As for Derek Jeter, Torre does not think he will stay around long enough to reach 4,000 hits.

“When people start talking about 4,000, it’s probably out of reach,” Torre said. “But I never question anything this kid has set his mind to, so we’ll see. He has a long way to go. This game is not easy to play on an everyday basis. I don’t think he’s going to hang around for a personal record unless he’s able to contribute.”

Girardi reflects on Old Timers’ Day

Joe Girardi has seen the annual ceremony as a player, coach, broadcaster and manager. For him, the best thing is seeing a few former teammates.

“The interesting thing is you get a chance to see a lot of your teammates that you played with and had success,” he said. “And then you always get a chance to see the guys who came before us and had a ton of success. I absolutely love it.

“I always like seeing guys that I played with and busting their chops about being old timers. That’s enjoyable to me.”

Among the former teammates that Girardi had a chance to tease were Homer Bush, David Cone, Cecil Fielder, Charlie Hayes, Graeme Lloyd, Tino Martinez, Paul O’Neill, Darryl Strawberry and Bernie Williams.

Jeter, Cano and Granderson named All-Star starters

The Yankees landed three starters for next week’s game in Kansas City as Derek Jeter, Curtis Granderson and Robinson Cano won the fan voting at their respective positions.

Jeter was selected by the fans for the seventh straight time and is going for the 13th time. He skipped last year’s game in Arizona due to exhaustion chasing his 3,000th hit and the fact that he recently was on the disabled list.

Cano will also lead the AL team in the Home Run Derby became a four-time All-Star. This will mark his third straight appearance.

Granderson, along with Josh Hamilton and Jose Bautista, won the fan balloting for outfielders. Granderson and Bautista are both three-time All-Stars and in the starting lineup for the second straight year.

“I’m the one who gets to tell them,” Girardi said. “So it’s kind of nice. It’s a thrill for me to tell them. They deserved it. They earned it and I’m very proud of what they accomplished.”
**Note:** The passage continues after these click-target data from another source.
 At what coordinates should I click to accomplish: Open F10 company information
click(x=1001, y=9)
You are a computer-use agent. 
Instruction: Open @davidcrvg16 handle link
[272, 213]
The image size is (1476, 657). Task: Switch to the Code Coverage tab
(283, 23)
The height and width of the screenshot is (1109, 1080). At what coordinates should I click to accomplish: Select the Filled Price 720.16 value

Rounding the American League starting lineup is Adrian Beltre at third base, Prince Fielder at first base, Mike Napoli at catcher and David Ortiz at designated hitter.

Yankees add bullpen help

Brian Cashman made his first trade of 2012 Sunday when he acquired right-handed reliever Chad Qualls from the Phillies for a player to be named later or cash considerations.
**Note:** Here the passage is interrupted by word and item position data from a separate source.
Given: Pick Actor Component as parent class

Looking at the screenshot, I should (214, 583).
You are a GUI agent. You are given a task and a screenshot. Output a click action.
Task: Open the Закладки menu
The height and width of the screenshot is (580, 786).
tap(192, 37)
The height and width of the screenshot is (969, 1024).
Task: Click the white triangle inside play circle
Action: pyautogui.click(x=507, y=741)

Qualls was designated for assignment by the Phillies after having a 4.60 earned run average and 1.53 WHIP over 35 appearances.

Qualls has a career ERA of 3.82 and the Yankees will be his sixth team. Besides the Phillies, Qualls has appeared for Houston, Arizona, San Diego and Tampa Bay.
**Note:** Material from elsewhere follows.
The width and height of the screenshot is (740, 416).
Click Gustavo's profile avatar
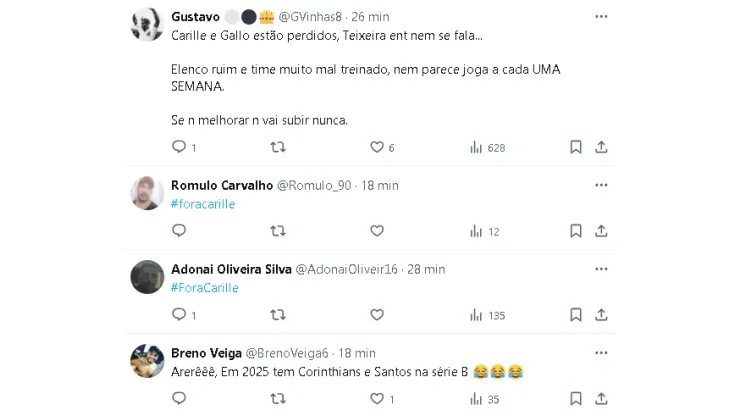(148, 25)
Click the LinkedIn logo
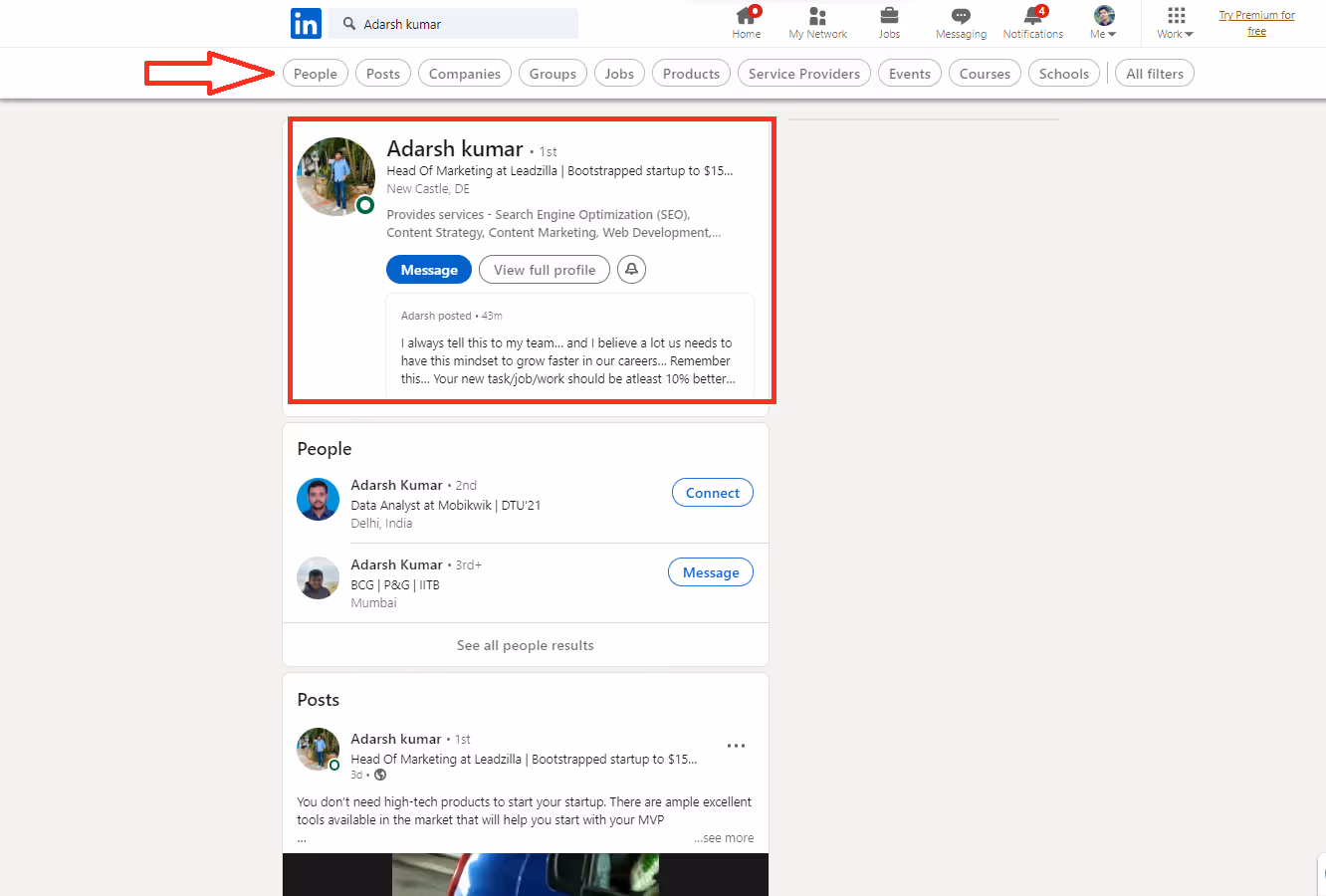 tap(306, 23)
“We mix and match a lot,” Girardi said. “So hopefully he’ll be effective.”

After the game, the Yankees announced that infielder Matt Antonelli was designated for assignment from the 40-man roster. The Yankees will announce another move Monday.

One possibility might involve putting Raul Ibanez on the disabled list if his mouth is seriously hurt. Ibanez was struck in the mouth by a foul ball in the ninth inning and the Yankees say he has a lacerated lip and a broken front tooth.

The injury did not appear serious so the corresponding move might be sending D.J. Mitchell back to the minors after promoting him on Saturday.